Moss, Tacoma’s first black mayor and a civil rights leader in the city, spoke to the crowd about the importance of voting.
“Anyone who says to you, ‘My vote doesn’t matter’ is maintaining the slave mentality,” said Moss, who was mayor from 1994-95. “Freedom has requirements.”
He was critical for a moment about the riots in Ferguson, summarizing: “You shoot one of us, we burn our town down.”
Instead, he suggested that if everyone in Ferguson wielded a voter registration card, the city’s leadership would look different.
“They’d have voted the SOBs out of office,” he said. “There’s power in the vote.”
He spoke about his friend and former state Rep. Dennis Flannigan’s work to make voting possible for everyone in the South in the 1960s, work for which some people were killed.
“He went to Mississippi to register black people to vote,” Moss told the crowd. “You think some of the things you’ve done were crazy.”

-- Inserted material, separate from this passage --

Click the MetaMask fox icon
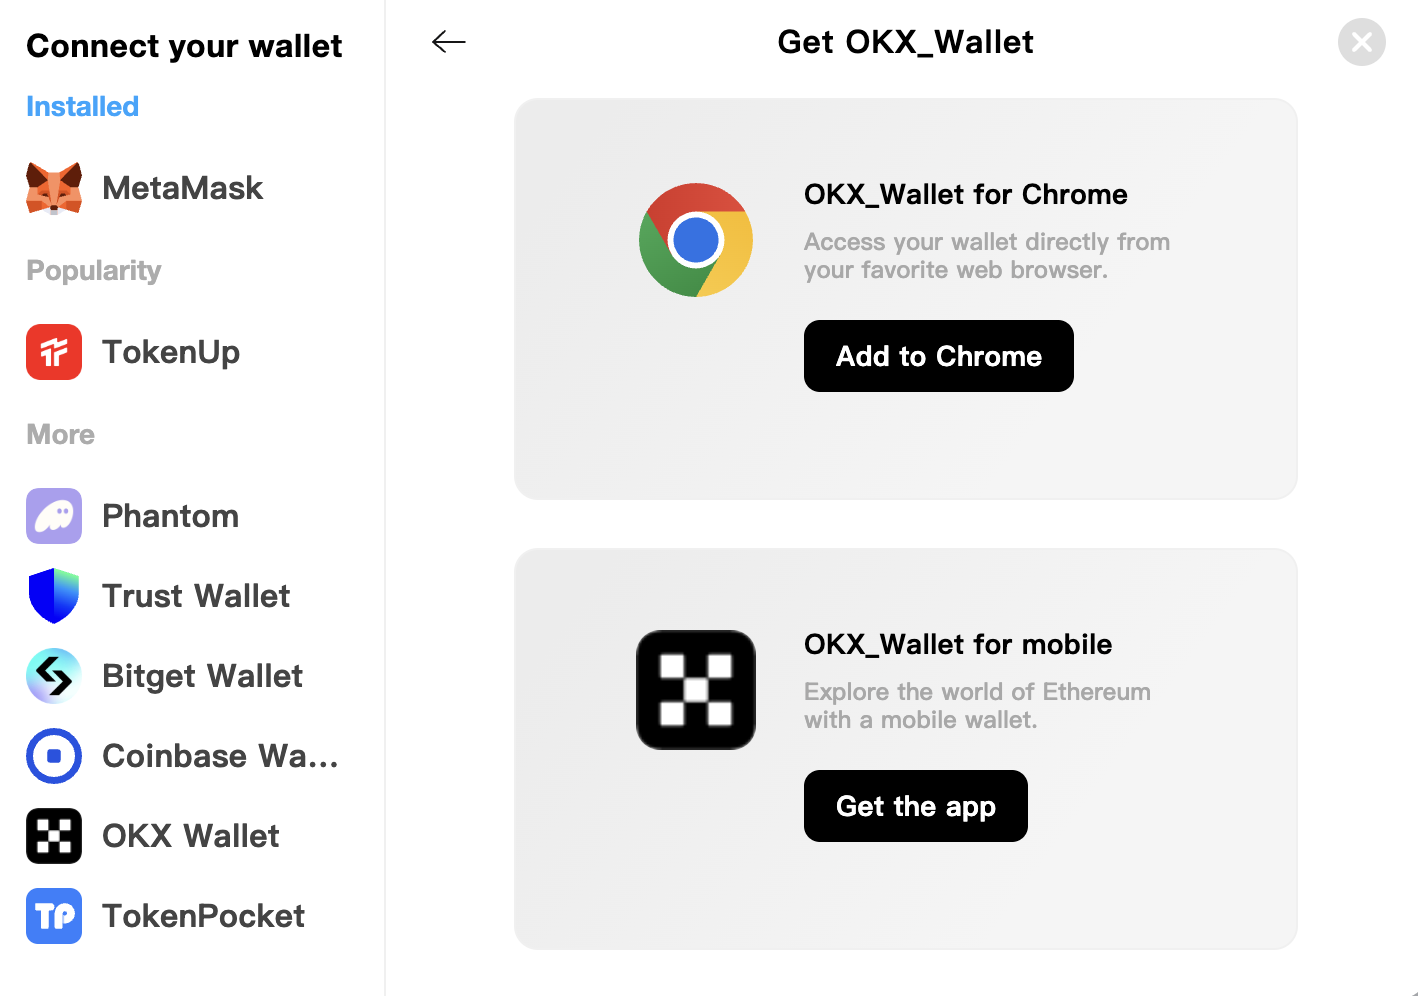1418x996 pixels. pyautogui.click(x=54, y=188)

Moss, 85, met Flannigan in 1964, when Flannigan was speaking at Jason Lee Middle School about his efforts in the South.
It was special for the friends of about 50 years to celebrate the 50th anniversary of the Selma march together, they said.
“This is what we’re after,” Moss told The News Tribune. “We’re after living together in peace, harmony, and that all of us have a responsibility for running the government in our lives.”
Flannigan, 75, wore a sweatshirt during the march with the likeness of Billy Ray Shirley III, a Tacoma teenager fatally shot in 2011 in a case that remains unsolved.
“I wanted something to remind us that, in Tacoma, every day there are struggles,” he said.
A small contingent in the crowd started to chant “Black lives matter” during the speeches, which Woodards quickly transitioned to “All lives matter” before getting back to the speakers.
“I think today shows we’re not where we were,” Tacoma marcher Barbara Kelley said after the speeches. “We may not be where we want to be, but we’re not where we were.”